**Work instructions**
Rescale the lines between the one holding "Screen dimensions: 125x182" and the one holding "Image resolution: width=593", inclusive, and give them back with the requests included, multiplying every click coordinate in the answers by 2.2 and rounding to whole numbers with halves rounded up. Leave the pictures out.

**Exercise input**
--------

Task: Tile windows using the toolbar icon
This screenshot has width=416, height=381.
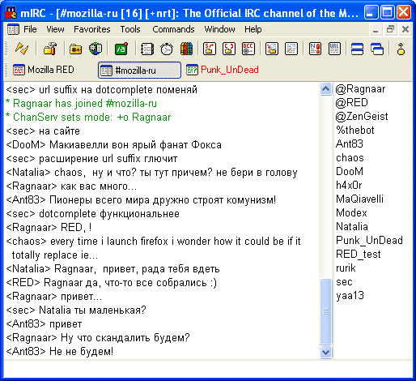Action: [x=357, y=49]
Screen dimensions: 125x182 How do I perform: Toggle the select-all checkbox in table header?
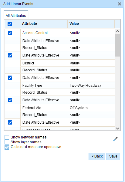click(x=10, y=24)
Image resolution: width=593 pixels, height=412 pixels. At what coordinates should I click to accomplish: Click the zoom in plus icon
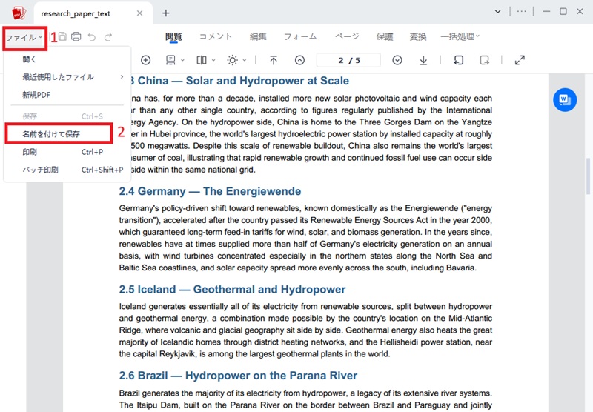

--------

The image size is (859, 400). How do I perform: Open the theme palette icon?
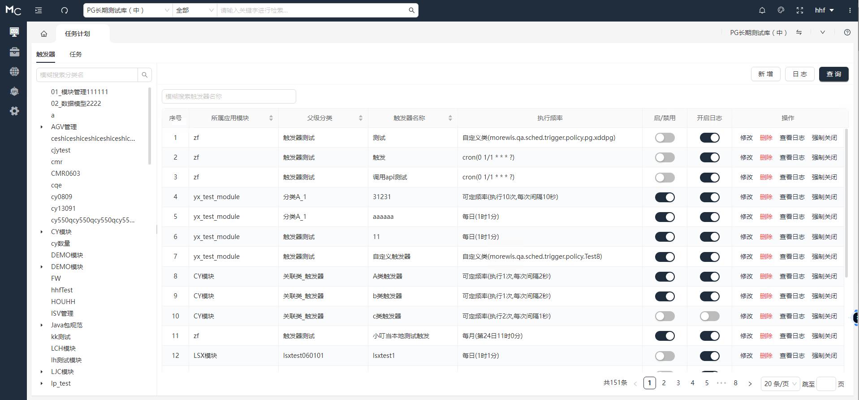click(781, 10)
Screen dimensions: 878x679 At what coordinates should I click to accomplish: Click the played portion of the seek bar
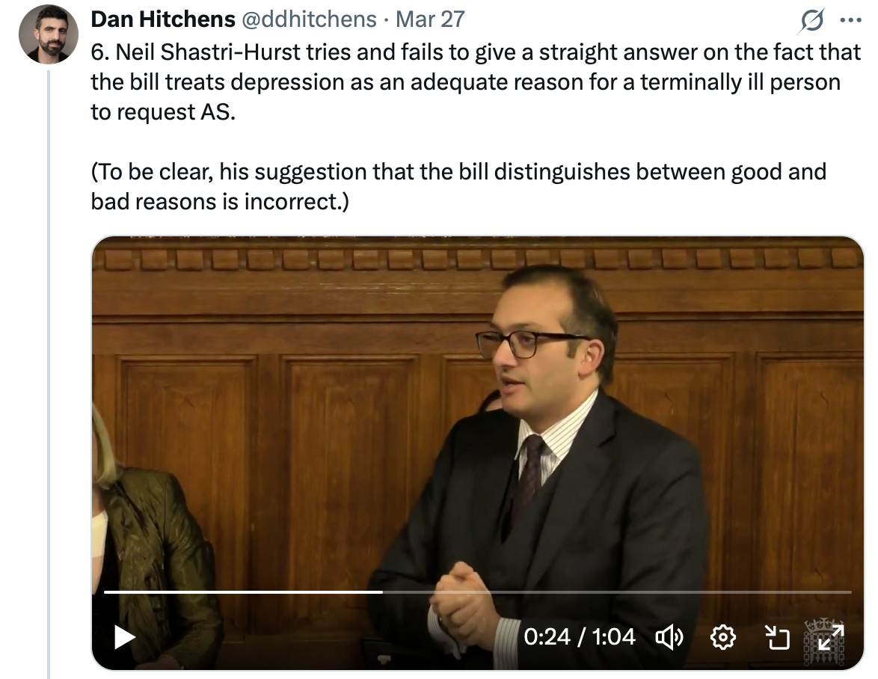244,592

--------

**The reply**
Screen dimensions: 125x182 How do I perform: Toggle the select-all checkbox in table header?
click(x=22, y=53)
Image resolution: width=593 pixels, height=412 pixels. At what coordinates should I click to accomplish: Click the zoom in plus icon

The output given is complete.